◆ TEXT:
-*-
Beim Betrachten unser Haushaltsreden der vergangenen Jahre fiel mir auf, das vieles, was mit mahnenden Worten begann, Jahr für Jahr zur Wirklichkeit wurde.

Während Corona erstaunlicherweise keine – oder zumindest keine größeren – haushalterischen Auswirkungen nach sich zog,

schlägt sich die Ukraine-Krise vor allem mit gestiegenen Energiepreisen, höheren Zinsen und allgemeiner Inflation direkt und unmittelbar im Etat nieder.

Ein weiterer Verlauf,

wie sich diese Lage weltpolitisch und gesamtwirtschaftlich entwickeln wird, ist nicht absehbar,

ein mögliches Ende, eine Lösung, gar Frieden,

derzeit nicht in Sicht – im Gegenteil.

Inwieweit dies die Stadt selbst, aber auch das Gewerbe und dessen Einnahmen beeinflussen wird, ist ebenso wenig absehbar.

Das wir erneut mit einem blauen Auge davon kommen werden, bleibt zu hoffen.
-*-
◆ AUFGABE:
Beantworte diese Fragen zum Text:
(a) Welche haushalterischen Auswirkungen hatte Corona?
(b) Durch welche drei Folgen schlägt sich die Ukraine-Krise im Etat nieder?
(c) Was bleibt am Ende zu hoffen?

◆ GESAMMELTES MATERIAL:
-*-
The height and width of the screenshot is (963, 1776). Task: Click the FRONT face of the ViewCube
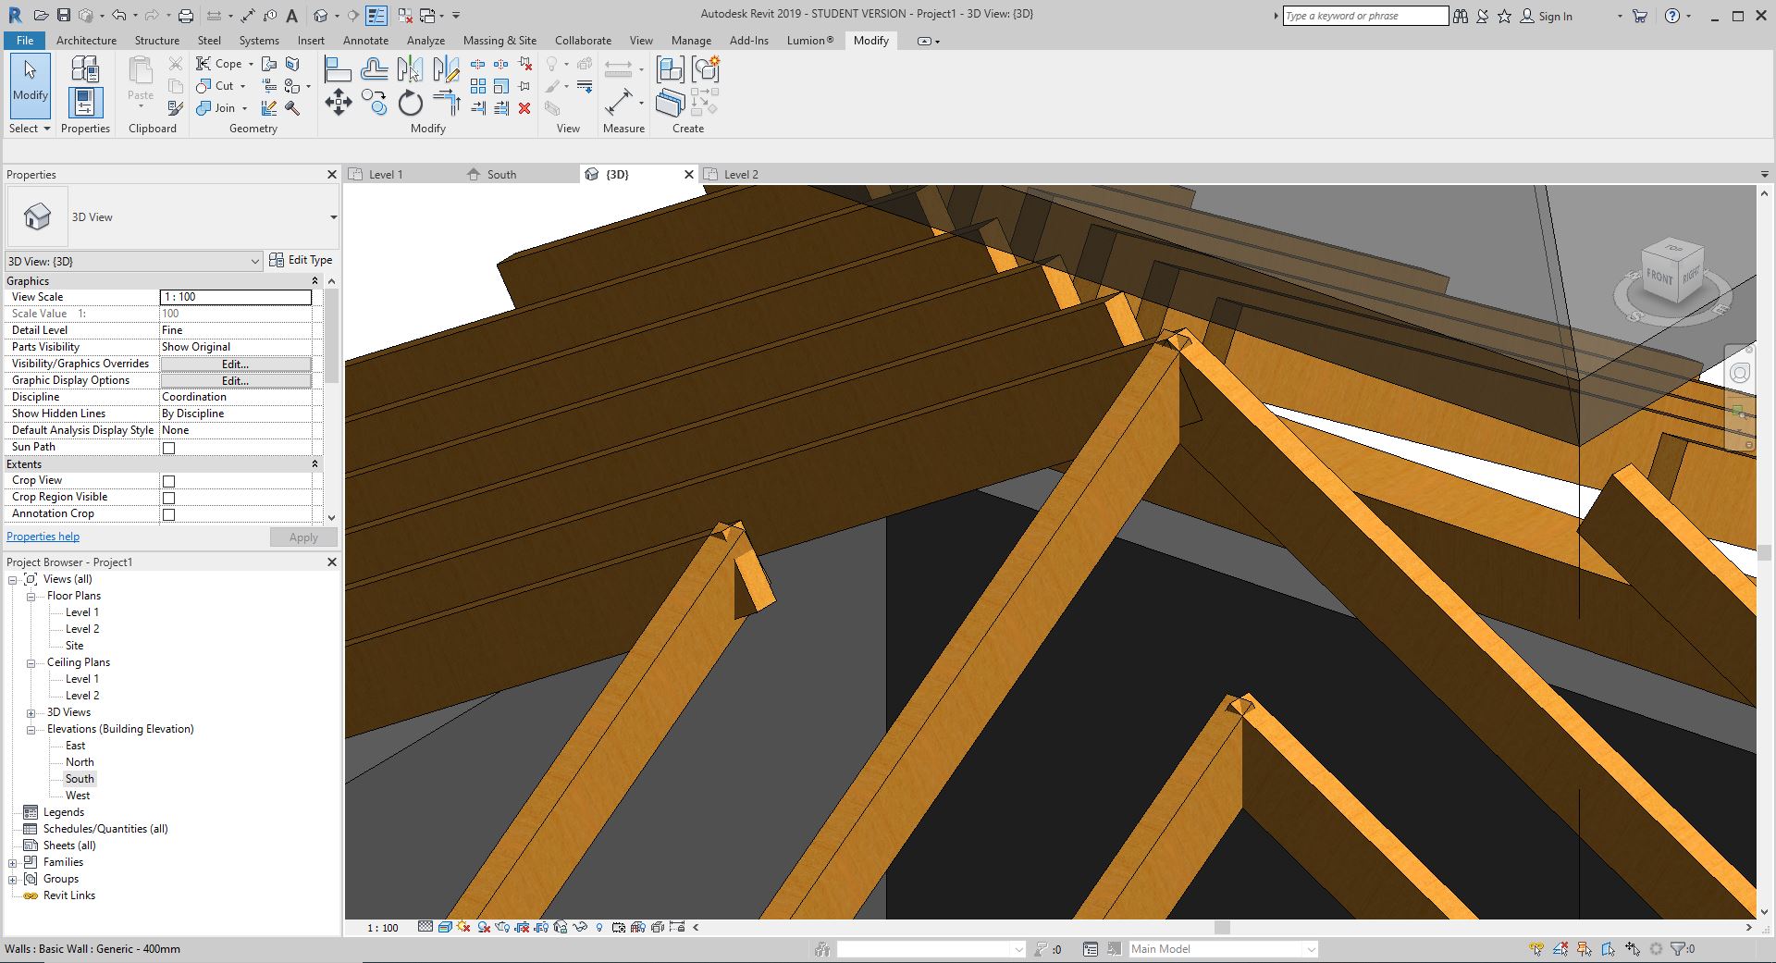[1659, 275]
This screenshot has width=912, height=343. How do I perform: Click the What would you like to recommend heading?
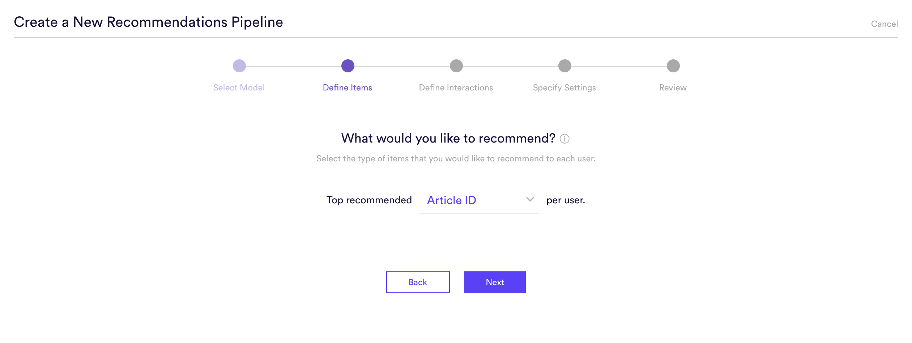(x=448, y=138)
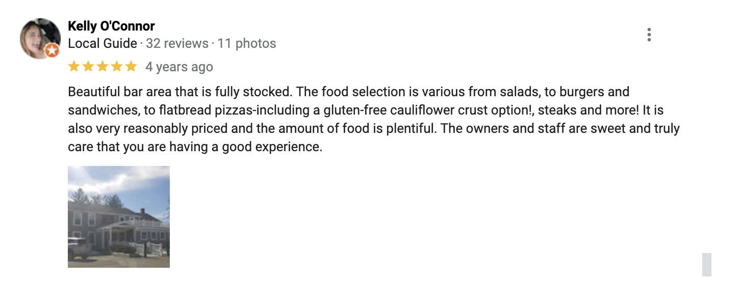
-*-
◆ LÖSUNG:
(a) Keine oder zumindest keine größeren.
(b) Durch gestiegene Energiepreise, höhere Zinsen und allgemeine Inflation.
(c) Dass man erneut mit einem blauen Auge davonkommt.